An observation is not a stereotype.

All poor people are NOT the same.

All rich people are, though? You said the rich have essentially ruined the field of medicine.

Also, you lumped poor people together when you said, "poor people rarely have entitlement issues."

You seem upset at people for allegedly doing something you have done yourself: generalized and stereotyped (when no one here has done that, and, actually, we have said that these problems are with those in middle and upper classes as well). We were reacting to your absurd statement that the poor rarely have entitlement issues. That statement revealed a massive blindspot in your world view, suggesting you may be romanticizing poverty, and likely falling into another one of those pesky confirmation biases that seem to be showing up on this thread among those of a certain political bent.

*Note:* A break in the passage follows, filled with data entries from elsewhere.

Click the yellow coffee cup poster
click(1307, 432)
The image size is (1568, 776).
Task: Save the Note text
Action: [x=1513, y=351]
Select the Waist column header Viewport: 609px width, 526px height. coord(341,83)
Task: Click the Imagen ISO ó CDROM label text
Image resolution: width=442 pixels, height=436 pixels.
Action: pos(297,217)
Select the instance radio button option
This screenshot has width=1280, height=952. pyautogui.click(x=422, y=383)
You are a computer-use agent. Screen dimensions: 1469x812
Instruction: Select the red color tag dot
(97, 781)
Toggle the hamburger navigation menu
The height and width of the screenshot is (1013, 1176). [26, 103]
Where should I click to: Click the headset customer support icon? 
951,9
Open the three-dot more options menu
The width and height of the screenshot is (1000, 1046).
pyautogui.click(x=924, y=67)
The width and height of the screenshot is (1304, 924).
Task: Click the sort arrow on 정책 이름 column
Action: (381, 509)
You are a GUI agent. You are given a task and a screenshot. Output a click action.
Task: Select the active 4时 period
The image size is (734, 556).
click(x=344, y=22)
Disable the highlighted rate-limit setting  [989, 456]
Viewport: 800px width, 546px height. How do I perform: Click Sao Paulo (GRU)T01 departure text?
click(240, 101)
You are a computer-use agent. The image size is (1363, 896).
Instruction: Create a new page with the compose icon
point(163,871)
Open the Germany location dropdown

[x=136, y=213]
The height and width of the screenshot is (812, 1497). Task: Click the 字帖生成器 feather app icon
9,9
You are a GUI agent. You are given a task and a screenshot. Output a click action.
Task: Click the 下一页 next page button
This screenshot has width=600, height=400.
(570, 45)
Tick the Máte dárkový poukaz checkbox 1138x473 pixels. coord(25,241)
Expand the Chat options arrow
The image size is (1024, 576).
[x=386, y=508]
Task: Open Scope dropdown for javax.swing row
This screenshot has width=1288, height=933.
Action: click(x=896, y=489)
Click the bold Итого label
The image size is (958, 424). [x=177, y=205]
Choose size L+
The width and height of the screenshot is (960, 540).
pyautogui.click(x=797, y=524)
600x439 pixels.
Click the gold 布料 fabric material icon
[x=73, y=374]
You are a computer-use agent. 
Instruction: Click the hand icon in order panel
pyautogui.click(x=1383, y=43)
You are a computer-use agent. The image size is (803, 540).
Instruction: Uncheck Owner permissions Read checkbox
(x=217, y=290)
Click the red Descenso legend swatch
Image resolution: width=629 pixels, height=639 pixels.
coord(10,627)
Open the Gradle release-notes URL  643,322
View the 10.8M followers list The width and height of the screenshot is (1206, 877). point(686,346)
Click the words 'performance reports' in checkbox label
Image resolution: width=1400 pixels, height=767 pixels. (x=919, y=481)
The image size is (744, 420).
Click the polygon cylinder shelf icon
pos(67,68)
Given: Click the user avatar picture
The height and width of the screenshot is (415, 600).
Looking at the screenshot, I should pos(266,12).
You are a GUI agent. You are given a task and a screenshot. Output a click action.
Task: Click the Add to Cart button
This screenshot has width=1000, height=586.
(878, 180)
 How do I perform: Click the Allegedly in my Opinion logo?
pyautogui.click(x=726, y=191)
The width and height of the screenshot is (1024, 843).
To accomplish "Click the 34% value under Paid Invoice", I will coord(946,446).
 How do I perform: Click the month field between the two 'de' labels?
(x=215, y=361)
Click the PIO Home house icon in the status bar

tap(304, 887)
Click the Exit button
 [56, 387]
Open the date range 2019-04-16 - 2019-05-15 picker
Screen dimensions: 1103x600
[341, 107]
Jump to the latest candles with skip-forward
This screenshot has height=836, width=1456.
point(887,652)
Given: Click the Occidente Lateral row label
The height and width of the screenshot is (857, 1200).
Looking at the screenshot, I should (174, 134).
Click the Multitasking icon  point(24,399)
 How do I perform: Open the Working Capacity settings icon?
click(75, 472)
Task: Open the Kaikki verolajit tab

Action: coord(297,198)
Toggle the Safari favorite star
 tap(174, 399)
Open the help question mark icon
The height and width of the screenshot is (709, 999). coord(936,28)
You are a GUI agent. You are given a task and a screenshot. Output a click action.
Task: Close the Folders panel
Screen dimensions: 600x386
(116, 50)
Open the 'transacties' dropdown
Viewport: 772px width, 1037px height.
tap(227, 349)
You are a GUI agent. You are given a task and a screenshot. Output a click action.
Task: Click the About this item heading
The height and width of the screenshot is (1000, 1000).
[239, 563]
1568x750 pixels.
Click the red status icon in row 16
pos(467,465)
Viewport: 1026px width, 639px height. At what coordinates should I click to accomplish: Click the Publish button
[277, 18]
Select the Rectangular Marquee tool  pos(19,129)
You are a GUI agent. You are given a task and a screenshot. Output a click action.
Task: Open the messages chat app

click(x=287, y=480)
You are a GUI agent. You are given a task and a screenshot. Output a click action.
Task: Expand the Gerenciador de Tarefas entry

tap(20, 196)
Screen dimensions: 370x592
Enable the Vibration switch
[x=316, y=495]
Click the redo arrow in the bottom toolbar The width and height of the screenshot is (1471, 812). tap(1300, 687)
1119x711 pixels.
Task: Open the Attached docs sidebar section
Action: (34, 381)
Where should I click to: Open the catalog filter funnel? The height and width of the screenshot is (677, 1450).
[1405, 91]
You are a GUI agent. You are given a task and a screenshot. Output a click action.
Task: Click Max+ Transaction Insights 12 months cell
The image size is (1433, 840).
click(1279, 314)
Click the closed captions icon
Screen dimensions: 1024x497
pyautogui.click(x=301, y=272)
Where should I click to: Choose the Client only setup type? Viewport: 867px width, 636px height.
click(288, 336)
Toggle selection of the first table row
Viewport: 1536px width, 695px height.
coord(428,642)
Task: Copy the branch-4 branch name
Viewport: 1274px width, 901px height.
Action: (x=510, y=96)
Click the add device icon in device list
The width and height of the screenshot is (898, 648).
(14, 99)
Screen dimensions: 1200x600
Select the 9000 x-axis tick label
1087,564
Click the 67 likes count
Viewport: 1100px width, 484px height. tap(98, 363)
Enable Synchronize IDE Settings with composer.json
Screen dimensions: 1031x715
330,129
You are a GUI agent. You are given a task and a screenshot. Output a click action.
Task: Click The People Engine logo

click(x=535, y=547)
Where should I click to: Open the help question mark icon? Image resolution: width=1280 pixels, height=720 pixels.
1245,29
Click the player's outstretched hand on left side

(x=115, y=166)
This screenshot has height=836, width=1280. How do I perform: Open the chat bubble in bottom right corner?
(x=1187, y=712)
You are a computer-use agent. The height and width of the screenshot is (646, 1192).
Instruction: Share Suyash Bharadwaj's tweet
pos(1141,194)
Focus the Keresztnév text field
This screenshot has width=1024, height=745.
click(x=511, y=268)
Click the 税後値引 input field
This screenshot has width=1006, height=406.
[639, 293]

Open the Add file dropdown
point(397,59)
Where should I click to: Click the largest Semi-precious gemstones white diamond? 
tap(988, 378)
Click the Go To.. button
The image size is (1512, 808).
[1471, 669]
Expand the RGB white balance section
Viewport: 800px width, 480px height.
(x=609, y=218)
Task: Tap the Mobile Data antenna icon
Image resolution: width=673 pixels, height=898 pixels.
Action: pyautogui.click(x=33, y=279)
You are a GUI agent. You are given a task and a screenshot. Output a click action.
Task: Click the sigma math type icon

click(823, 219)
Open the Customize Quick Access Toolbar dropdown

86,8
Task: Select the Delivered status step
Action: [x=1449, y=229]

And unless YOU or anyone has been poor or lower middle class ( I was raised in a lower middle class family) I fail to see how ANY of you can mischaracterize an entire socioeconomic class of people!

Yup. Grew up in intense poverty. Had home foreclosed on. Lived in a car. Gone without food. First person in my family to go to college. All discussed in my personal statement. You make a lot of assumptions about people on an anonymous forum. One assumption you make is that anyone who "criticizes" the poor has not been poor, and that anyone who has experienced poverty will think like you.

Sounds like you believe poor people are a monolith.

IMHO, these last few comments are part of what's wrong with med school admissions/the medical profession today, the people charged with making life and death decisions hold bigoted views they are served to treat.

Damn! I should have said inb4 accusations of bigotry. Since accusing people of bigotry is the default strategy of many left-leaning people when they are losing an argument, I guess it had to happen eventually.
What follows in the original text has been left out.